The rebels had gone north. Joab pursued and drove them to the uttermost borders of the Israelite territory. In Abel-beth-maacha, near Dan and the sources of Jordan, Sheba succeeded in making a stand. Joab prepared to storm the town. Then, in response to his demand, the rebel’s head was thrown to him over the wall. Joab departed, and spared the faithful city.

With this, David’s control over the course of events comes to an end. What followed was scarcely of his doing. For a quiet and undisturbed period David may still have held the reins in Israel; then we find him as a worn-out old man, scarcely master of his own will, and in the hands of a court and harem not too nice in their aims and methods. As far as history is concerned, David had disappeared from the scene.

The Pillar of Absalom

The outline of David’s character stands more clearly in the light of history than that of Saul. Israel’s greatness and Jehovah’s honour are David’s first precepts, and this fact also secured for him the gratitude of Israel and the love and respect of posterity for all time. Nor could they be obscured by the truly gigantic shadow of the man of violence. David towers head and shoulders above the average human ruler. He also stands out prominently beyond both the kings of Israel who followed him and his predecessor Saul, in respect of grandeur, magnanimity, wisdom, tenacity, strength, and skill in victory as in rule. Even in the extravagance of his personal and despotic passions there are few who come up to him.
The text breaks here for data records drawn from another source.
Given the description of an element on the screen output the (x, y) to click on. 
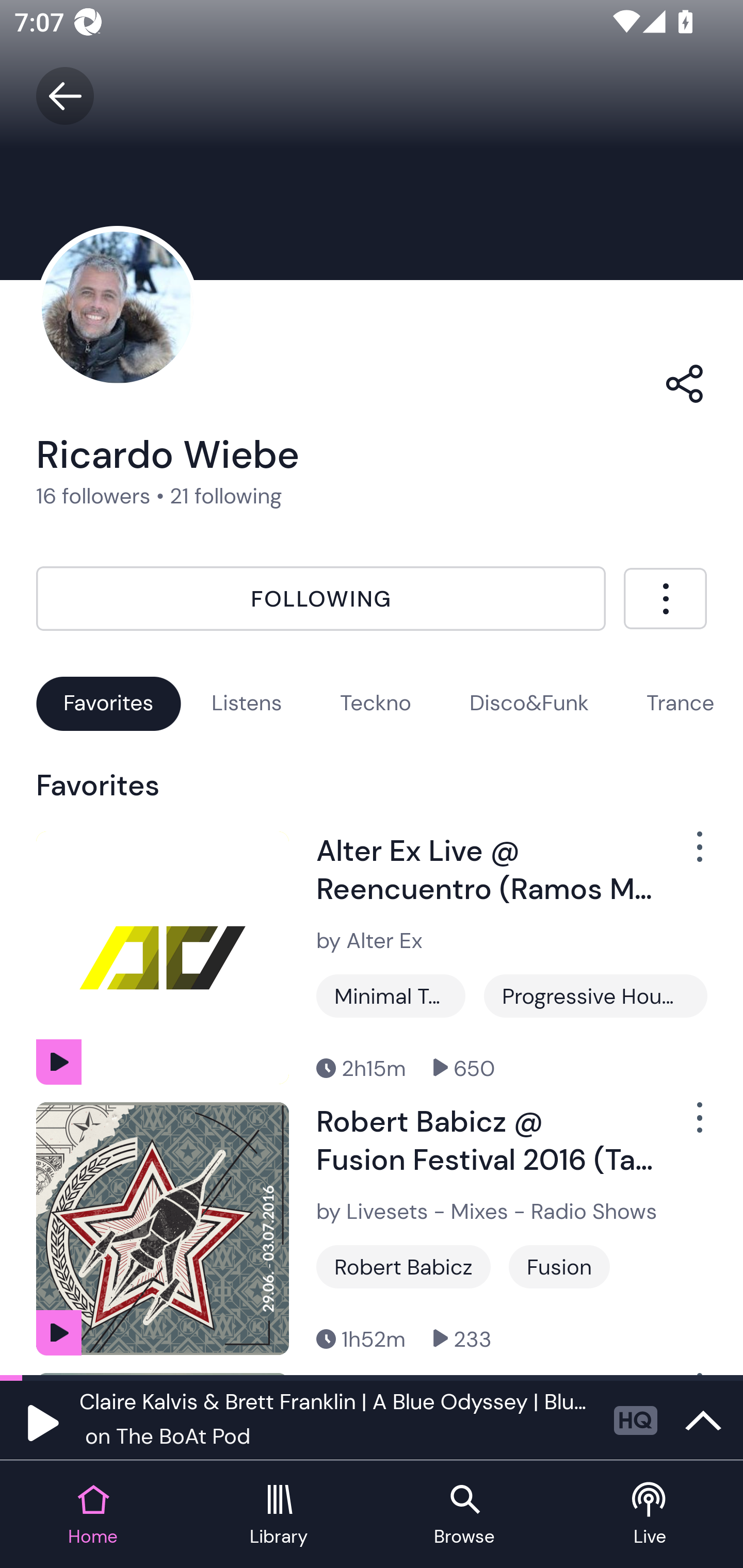
16 followers (93, 495)
21 following (225, 495)
Following FOLLOWING (320, 598)
More Menu (665, 597)
Favorites (108, 702)
Listens (246, 702)
Teckno (375, 702)
Disco&Funk (528, 702)
Trance (680, 702)
Show Options Menu Button (688, 854)
Minimal Tech House (390, 995)
Progressive House Deep House Tech House (594, 995)
Show Options Menu Button (688, 1125)
Robert Babicz (403, 1266)
Fusion (559, 1266)
Home tab Home (92, 1515)
Library tab Library (278, 1515)
Browse tab Browse (464, 1515)
Live tab Live (650, 1515)
Given the description of an element on the screen output the (x, y) to click on. 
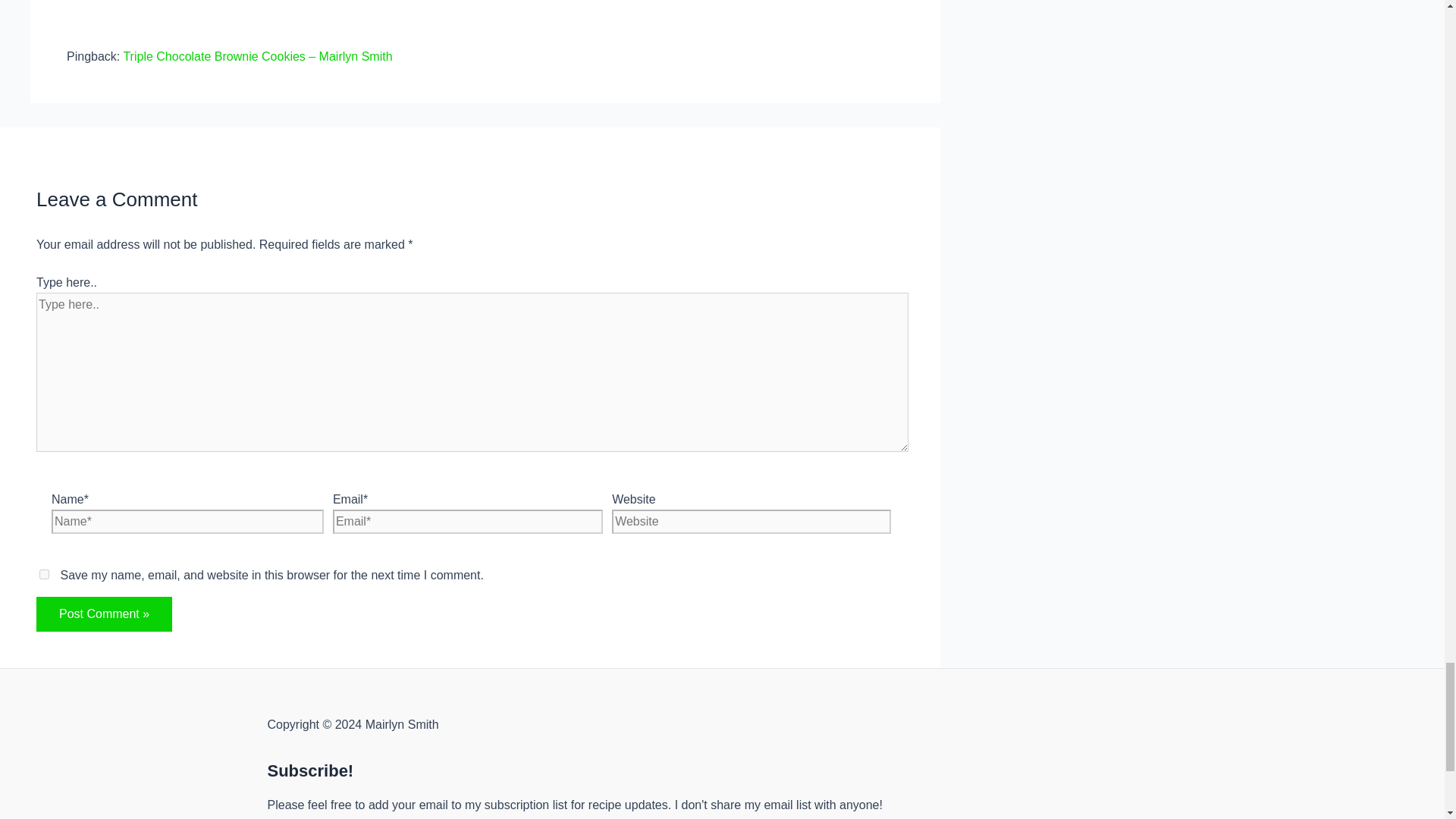
yes (44, 574)
Given the description of an element on the screen output the (x, y) to click on. 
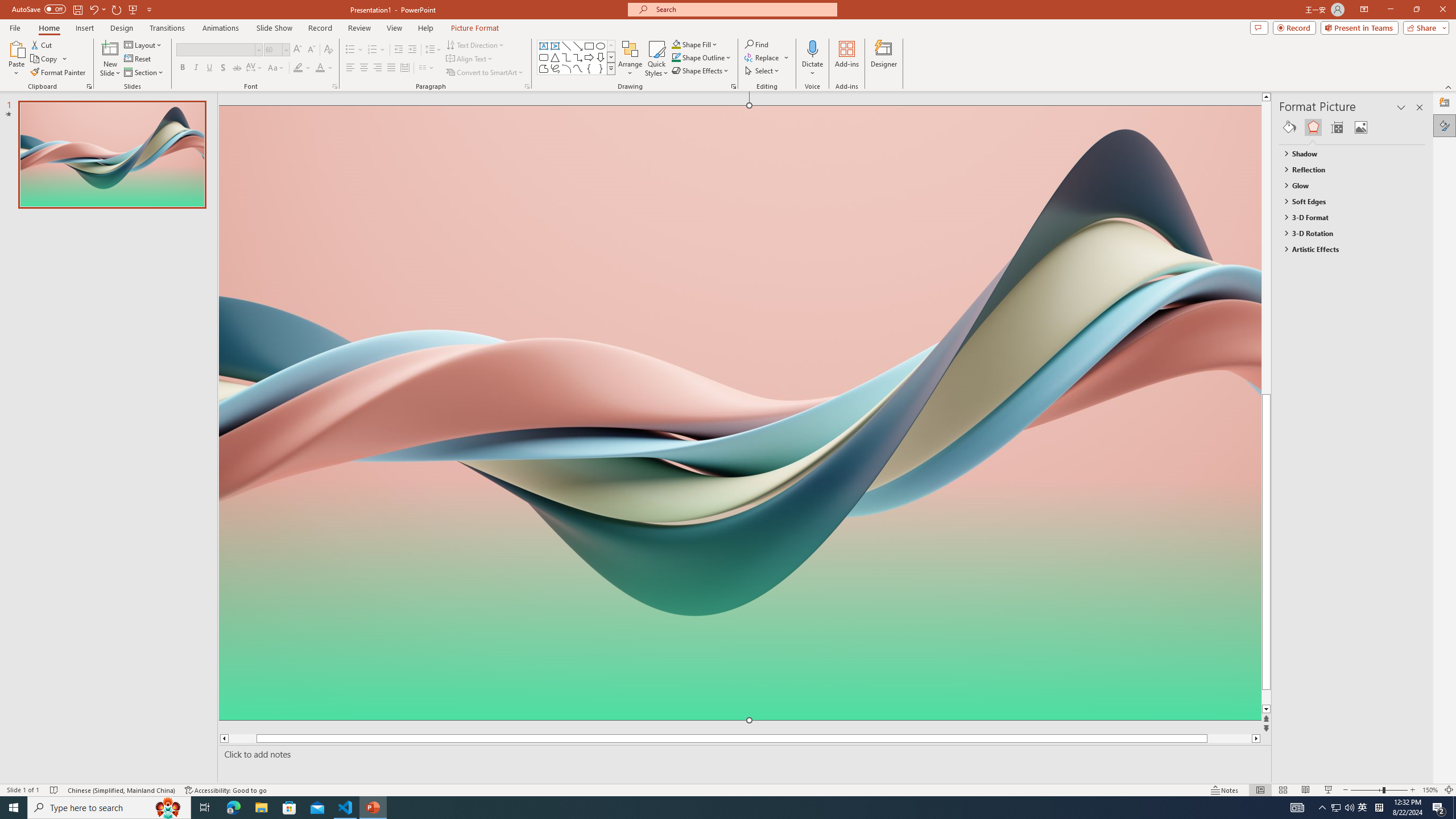
Page up (1287, 247)
Home (48, 28)
Select (762, 69)
Align Text (470, 58)
Notes  (1225, 790)
Font... (334, 85)
Format Picture (1444, 125)
Row Down (611, 56)
Text Direction (476, 44)
Slide Notes (742, 754)
Undo (96, 9)
Change Case (276, 67)
System (6, 6)
Format Painter (58, 72)
Arc (566, 68)
Given the description of an element on the screen output the (x, y) to click on. 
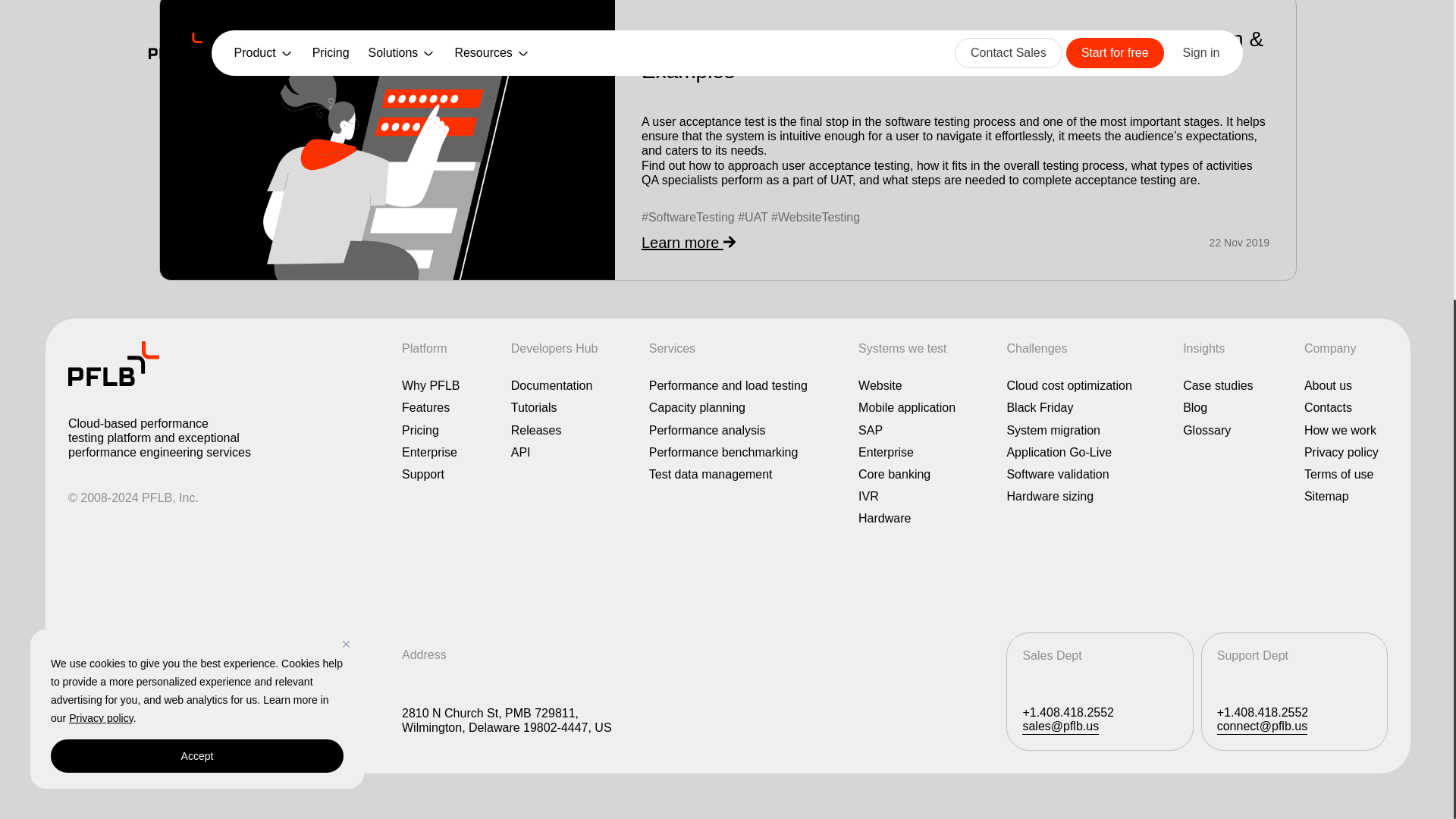
WebsiteTesting Tag (815, 216)
UAT Tag (752, 216)
SoftwareTesting Tag (688, 216)
Privacy policy (100, 245)
Accept (196, 283)
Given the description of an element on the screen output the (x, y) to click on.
But even in his weaknesses David’s greatness of soul always reappears in its original beauty. David’s despotic whim seduced Bathsheba and basely murdered Uriah—but bowed, in righteous sense of guilt and unfeigned repentance, to the judgment of the people and the uncompromising sentence of Jehovah’s prophet. David’s paternal weakness was responsible for Amnon’s crime and Absalom’s rebellion—but the father’s heart did not cease to beat warmly for the son who had sinned so deeply. David’s weakness comes home to us in his noble sorrow over Absalom, and is, in our eyes, a striking instance of paternal fidelity. David’s magnanimity may seem to have degenerated into want of firmness in regard to Joab—though we have too little insight into the exact course of events to be able to form a conclusive judgment—but as concerns Saul and his house, as well as Shimei and Amasa, it is indisputable. Poetic endowment and religious zeal are so much the characteristics of his nature, that the possibility of David’s having taken an active share in the beginnings of the religious lyric in Israel will scarcely be called in question.[b]

RENAN’S ESTIMATE OF DAVID

David died at the age of about sixty-six years, after a thirty-years’ reign, and in his palace of Zion. He was buried close by, in a tomb hollowed in the rock, at the foot of the hill on which stood the city of David. All this happened about one thousand years before Christ.

A thousand years before Christ. This fact must not be forgotten in seeking to gain an idea of a character so complex as that of David, in endeavouring to form a picture of the singularly defective and violent world which has just unfolded itself before our eyes. It may be said that religion in the true sense was not yet born. The god, Jehovah, who is daily assuming in Israel an importance without parallel, is of a revolting partiality. He brings success to his servants; this is what is supposed to have been observed, and this makes him very strong. There is as yet no instance of a servant of Jehovah, whom Jehovah has abandoned. David’s profession of faith may be summed up in one word: “Jehovah who preserved my life from all danger.” Jehovah is a sure refuge, a rock whence one may defy one’s enemy, a buckler, a saviour. The servant of Jehovah is in all things a privileged being. Oh, it is a wise thing to be a scrupulous servant of Jehovah!